April Private Sector Jobs and NonManufacturing Activity

KEY DATA:  ADP: +742,000; Manufacturing: +55,000/ ISM (NonManufacturing): -1 point; Orders: -4 points; Employment: +1.6 points

IN A NUTSHELL: “The Friday jobs report should be another really big one.”

WHAT IT MEANS:  Firms, especially those in the hospitality sector, may be complaining that they cannot find workers, but hiring is not going to slow down anytime soon.  That should become clear on Friday, if ADP’s big private sector April estimate of job gains holds any water – and I think it does.  Private sector job gains should be robust, with increases across the board, both in terms of sectors and firm size.  Yes, leisure and hospitality are bringing back workers rapidly, but what was amazing to see is that manufacturing may be adding workers at the strongest pace in decades.  That is happening despite the shortage of computer chips.  The surge in home building is driving up construction payrolls and health care is hiring like crazy as well.  Basically, the job market is on fire.

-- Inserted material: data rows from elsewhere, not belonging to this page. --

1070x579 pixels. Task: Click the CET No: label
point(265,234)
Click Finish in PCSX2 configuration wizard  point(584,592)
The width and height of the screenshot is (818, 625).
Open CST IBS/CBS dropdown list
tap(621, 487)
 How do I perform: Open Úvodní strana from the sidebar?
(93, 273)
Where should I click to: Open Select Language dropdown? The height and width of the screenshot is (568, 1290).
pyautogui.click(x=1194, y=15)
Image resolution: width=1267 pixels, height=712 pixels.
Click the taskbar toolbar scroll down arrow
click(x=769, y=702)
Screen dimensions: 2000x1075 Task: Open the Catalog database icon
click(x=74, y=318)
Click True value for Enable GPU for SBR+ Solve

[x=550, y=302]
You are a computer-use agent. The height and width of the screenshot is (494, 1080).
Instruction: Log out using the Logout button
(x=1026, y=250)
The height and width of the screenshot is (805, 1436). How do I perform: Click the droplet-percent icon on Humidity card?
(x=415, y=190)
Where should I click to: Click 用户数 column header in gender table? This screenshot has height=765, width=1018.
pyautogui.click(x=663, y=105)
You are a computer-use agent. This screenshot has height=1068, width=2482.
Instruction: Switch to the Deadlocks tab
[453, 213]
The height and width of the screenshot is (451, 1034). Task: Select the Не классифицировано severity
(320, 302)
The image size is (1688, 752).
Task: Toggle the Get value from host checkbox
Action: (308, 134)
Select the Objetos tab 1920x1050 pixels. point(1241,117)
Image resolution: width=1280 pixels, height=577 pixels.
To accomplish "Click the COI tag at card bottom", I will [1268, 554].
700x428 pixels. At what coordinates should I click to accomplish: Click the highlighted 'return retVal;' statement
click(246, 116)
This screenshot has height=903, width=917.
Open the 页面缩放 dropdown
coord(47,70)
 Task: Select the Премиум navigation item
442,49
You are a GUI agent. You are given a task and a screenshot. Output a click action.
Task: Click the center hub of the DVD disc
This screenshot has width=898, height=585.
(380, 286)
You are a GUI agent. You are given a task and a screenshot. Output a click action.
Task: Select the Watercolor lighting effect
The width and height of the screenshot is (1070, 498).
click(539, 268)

We saw on Monday that the manufacturing sector is booming along and today the numbers indicate that the services component of the economy may be expanding even faster.  The Institute for Supply Management’s NonManufacturing index eased in April, but the level is still near the record high set in March.  Demand may be only booming instead of skyrocketing, but hiring is accelerating.  With backlogs rising and inventories shrinking, payrolls will have to increase even faster if firms are to meet their growing needs.  As we saw in the ISM manufacturing survey, input costs are jumping in the services and construction segment of the economy as well.  Nearly sixty percent of the respondents reported that the prices they pay for goods went up.  Those cost increases may get passed along if demand remains robust.     IMPLICATIONS:Almost every state has either fully reopened or announced when they would do so.  Over the next few months, most people who want a job should have a chance to get one.  The only thing that would limit the increase in payrolls is the that the government is paying more to be on the unemployment rolls than the private sector is paying to work at their businesses.  The choice is clear, at least until the enhanced benefits run out.  Nevertheless, employment should growth massively well into the summer and that would generate large gains in wages and salaries.  So, look for retail sales to be robust into the fall, as people celebrate the return to some measure of normalcy.  We are already seeing that as April vehicle sales increased sharply. As for investors, their exuberance should be sustained.  Second quarter growth could match or even exceed the robust 6.4% pace posted in the first quarter, meaning earnings should be strong as well.  And the government will continue pumping money into the economy.  While some sectors and individual stocks may be priced quite high, there appears to be no economic reason for a major pull back in the general market.  But don’t be surprised if there are some price adjustments, as this market has been out of control for a while now.